De daadwerkelijke aanwijzing van gebieden zal na een integrale afweging van alle belangen op de Noordzee gebeuren in het Programma Noordzee 2022 – 2027, waarvan het kabinet het ontwerp in het voorjaar 2021 ter inzage legt. In het proces van het Programma Noordzee 2022 – 2027 wordt zorgvuldig rekening gehouden met alle belangen en gehandeld op basis van de afspraken uit het Noordzeeakkoord. De daarbij te maken afwegingen zullen, in lijn met de motie Agnes Mulder/De Groot over een gezonde Noordzee (Kamerstuk 33 450 nr. 70), worden ondersteund door een milieueffectrapportage (PlanMER) en de resultaten uit het onderzoeksprogramma Wozep (Windenergie op zee ecologisch programma).

Aanlanding

De NEO onderstreept dat het aantal aanlandlocaties aan de kust schaars is. Om een visie te ontwikkelen op het omgaan met de schaarse aanlandlocaties start ik een project Verkenning Aanlanding Windenergie op zee 2030 – 2040 (VAWOZ). Dit project zal verkennen hoe de aanlandlocaties het beste benut kunnen worden. Het zal de aanlanding in samenhang bezien met de energie-infrastructuur en het energiegebruik op land. Het energiesysteem houdt immers niet op bij de aanlanding. De door windparken gewonnen energie moet uiteindelijk, als elektriciteit of gasvormig, terechtkomen bij de eindverbruikers. Hier zal nadrukkelijk ook worden gekeken naar de koppeling van aanlanding van wind op zee met de groeiende vraag naar CO2-vrije energie uit de industriële clusters.

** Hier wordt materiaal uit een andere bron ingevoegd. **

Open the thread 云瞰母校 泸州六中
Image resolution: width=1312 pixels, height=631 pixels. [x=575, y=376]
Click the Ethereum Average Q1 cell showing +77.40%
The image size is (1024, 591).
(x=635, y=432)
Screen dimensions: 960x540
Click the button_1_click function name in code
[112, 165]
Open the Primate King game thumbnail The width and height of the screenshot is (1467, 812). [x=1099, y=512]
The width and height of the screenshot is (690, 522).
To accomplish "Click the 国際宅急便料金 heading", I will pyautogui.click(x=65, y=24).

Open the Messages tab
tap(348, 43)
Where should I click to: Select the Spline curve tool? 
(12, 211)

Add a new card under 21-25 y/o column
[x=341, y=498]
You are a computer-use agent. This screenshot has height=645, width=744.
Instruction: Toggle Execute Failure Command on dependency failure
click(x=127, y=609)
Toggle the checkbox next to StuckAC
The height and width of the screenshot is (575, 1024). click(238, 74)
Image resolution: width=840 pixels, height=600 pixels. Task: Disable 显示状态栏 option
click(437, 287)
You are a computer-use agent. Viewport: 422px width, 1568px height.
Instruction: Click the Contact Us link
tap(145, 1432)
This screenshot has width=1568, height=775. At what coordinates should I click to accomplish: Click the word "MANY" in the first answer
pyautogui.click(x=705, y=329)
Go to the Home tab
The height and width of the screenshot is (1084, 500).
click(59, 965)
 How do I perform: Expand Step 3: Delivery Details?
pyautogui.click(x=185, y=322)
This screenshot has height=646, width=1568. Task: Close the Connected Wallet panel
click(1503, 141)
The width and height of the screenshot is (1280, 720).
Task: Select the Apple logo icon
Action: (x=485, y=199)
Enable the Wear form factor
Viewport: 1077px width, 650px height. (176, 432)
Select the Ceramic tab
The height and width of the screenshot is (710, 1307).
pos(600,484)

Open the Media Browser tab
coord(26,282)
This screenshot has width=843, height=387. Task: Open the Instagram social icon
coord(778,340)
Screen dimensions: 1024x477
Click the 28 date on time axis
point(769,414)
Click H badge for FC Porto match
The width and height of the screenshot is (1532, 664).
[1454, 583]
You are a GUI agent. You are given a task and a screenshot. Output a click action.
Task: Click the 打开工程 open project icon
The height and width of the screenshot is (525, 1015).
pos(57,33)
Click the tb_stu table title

De ruimtelijke voorbereiding van windparken, aanlanding en infrastructuur op land moeten goed op elkaar aansluiten. De VAWOZ vormt de verbinding tussen het Programma Noordzee 2022 – 2027 waarin o.a. gebieden voor windenergie worden aangewezen, en het Programma Energie Hoofdstructuur dat zich richt op de ruimtelijke planning voor de energiehoofdstructuur op land en waarin aanlandplekken ruimtelijk worden aangewezen. Daarom zal de VAWOZ in tijd synchroon lopen en inhoudelijk afgestemd zijn met het Programma Noordzee 2022 – 2027 en het Programma Energie Hoofdstructuur. Op alle drie de trajecten wordt interdepartementaal nauw samengewerkt.

De VAWOZ betreft een verkenning van aanlandplekken. Welke aanlandplekken uiteindelijk gebruikt zullen worden en wanneer is dus ook afhankelijk van de fasering en precieze locatie van toekomstige windparken op zee en de ontwikkeling van de vraag en infrastructuur op land. Bij de uiteindelijke keuze van tracés en aanlandplaatsen wordt rekening gehouden met de ruimtelijke invloed op land, het bestaande elektriciteitsnet, de mogelijke ontwikkeling van een waterstofnet, technische (on)mogelijkheden, natuur, milieu en de leefomgeving.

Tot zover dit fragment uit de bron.